We can do a dry run to see what `join_repair()` would fix:

```{r}
join_repair(transactions, catalogue,
            by = "product_code",
            standardize_case = "upper",
            dry_run = TRUE)
```

After applying the mechanical fixes:

```{r}
repaired <- join_repair(transactions, catalogue,
                        by = "product_code",
                        standardize_case = "upper")
```

The case issues are resolved, but the missing dashes remain. A manual
transformation handles those:

```{r}
# Manual fix: insert dash if missing in product codes matching the pattern
fix_codes <- function(codes) {
  gsub("^([A-Z]{3})(\\d)", "\\1-\\2", codes)
}
repaired$x$product_code <- fix_codes(repaired$x$product_code)
```

```{r}
result <- merge(repaired$x, repaired$y, by = "product_code")
nrow(result)
```

All eight transactions match. `join_repair()` handles context-free
transformations (trimming, case normalization, stripping invisible
characters). Inserting a dash into `"WDG102"` requires knowing the canonical
format -- that fix has to come from someone who understands the data.

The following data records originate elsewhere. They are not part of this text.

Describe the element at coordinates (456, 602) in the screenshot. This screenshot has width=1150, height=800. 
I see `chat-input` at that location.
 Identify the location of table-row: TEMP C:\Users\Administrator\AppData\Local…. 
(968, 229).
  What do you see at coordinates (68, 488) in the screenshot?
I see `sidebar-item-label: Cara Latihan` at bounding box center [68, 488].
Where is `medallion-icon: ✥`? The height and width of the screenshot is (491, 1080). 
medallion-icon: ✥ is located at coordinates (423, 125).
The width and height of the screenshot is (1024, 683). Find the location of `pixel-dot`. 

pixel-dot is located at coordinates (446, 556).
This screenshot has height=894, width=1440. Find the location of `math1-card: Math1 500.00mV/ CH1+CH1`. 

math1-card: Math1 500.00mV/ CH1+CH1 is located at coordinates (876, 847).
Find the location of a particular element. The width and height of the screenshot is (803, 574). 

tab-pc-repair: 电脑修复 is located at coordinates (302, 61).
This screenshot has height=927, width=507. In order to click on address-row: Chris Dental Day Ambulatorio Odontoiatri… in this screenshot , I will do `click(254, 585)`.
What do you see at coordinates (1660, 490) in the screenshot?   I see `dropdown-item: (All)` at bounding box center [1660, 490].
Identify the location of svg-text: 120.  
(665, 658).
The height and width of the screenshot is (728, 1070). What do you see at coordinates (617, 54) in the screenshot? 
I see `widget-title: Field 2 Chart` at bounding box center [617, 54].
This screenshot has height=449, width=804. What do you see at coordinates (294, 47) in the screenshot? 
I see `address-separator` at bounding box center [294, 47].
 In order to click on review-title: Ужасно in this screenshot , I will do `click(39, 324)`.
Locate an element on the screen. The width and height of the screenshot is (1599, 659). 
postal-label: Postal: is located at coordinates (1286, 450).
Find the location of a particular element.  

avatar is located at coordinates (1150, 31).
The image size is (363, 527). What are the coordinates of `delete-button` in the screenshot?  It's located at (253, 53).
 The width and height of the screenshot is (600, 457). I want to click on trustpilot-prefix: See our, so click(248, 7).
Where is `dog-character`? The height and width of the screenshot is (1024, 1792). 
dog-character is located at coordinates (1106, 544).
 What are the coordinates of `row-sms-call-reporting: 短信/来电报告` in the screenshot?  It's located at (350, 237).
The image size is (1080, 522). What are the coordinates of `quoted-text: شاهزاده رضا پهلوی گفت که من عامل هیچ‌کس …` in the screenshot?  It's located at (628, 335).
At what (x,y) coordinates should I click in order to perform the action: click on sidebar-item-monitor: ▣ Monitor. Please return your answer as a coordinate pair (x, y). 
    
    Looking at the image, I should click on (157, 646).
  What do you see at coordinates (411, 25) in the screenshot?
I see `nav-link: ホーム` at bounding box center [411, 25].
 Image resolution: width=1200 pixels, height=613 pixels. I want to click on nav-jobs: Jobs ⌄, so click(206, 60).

## Scenario 5: The Compound Key Trap

Two government datasets need to be linked: regional economic indicators and
regional population estimates, keyed on region and year. The year column is
numeric and matches without trouble. The region column has a whitespace
problem that affects only some records.

```{r}
economics <- data.frame(
  region = c("North America", "Europe", "Asia Pacific ",
             "North America", "Europe", "Asia Pacific "),
  year = c(2022, 2022, 2022, 2023, 2023, 2023),
  gdp_growth = c(2.1, 1.8, 4.2, 1.9, 0.9, 3.8),
  stringsAsFactors = FALSE
)

population <- data.frame(
  region = c("North America", "Europe", "Asia Pacific",
             "North America", "Europe", "Asia Pacific"),
  year = c(2022, 2022, 2022, 2023, 2023, 2023),
  pop_millions = c(580, 450, 4300, 585, 448, 4350),
  stringsAsFactors = FALSE
)
```

In a compound key join, both columns must match. The year column is fine
everywhere, but `"Asia Pacific "` with a trailing space will not match
`"Asia Pacific"`.

```{r}
merged <- merge(economics, population, by = c("region", "year"))
nrow(merged)
```

Four rows instead of six. North America and Europe link correctly; Asia
Pacific silently vanishes. Two-thirds of the data is present -- just enough to
look plausible.

`join_spy()` pinpoints which column in the compound key has the problem:

```{r}
report <- join_spy(economics, population, by = c("region", "year"))
```

```{r}
repaired <- join_repair(economics, population, by = c("region", "year"))
result <- merge(repaired$x, repaired$y, by = c("region", "year"))
nrow(result)
```

Six rows. Compound keys are more fragile than single keys because the failure
is partial: one clean column and one dirty column produces a result that looks
reasonable but is quietly incomplete. The more columns in the key, the more
places an invisible character can hide.

## The Pattern

These five scenarios share three properties. The data looks correct to
standard inspection tools -- `str()`, `summary()`, `print()` all render the
values identically. The failure is silent -- R does not warn when a merge
drops rows because of invisible whitespace; it just returns fewer rows. And
the fix is mechanical once the cause is known -- trimming, lowercasing, or
stripping invisible Unicode are all one-line operations.

`join_spy()` closes the gap between a thirty-second fix and the hours of
confusion that precede it, particularly with data from external sources,
manual entry, PDF extraction, or cross-system integrations.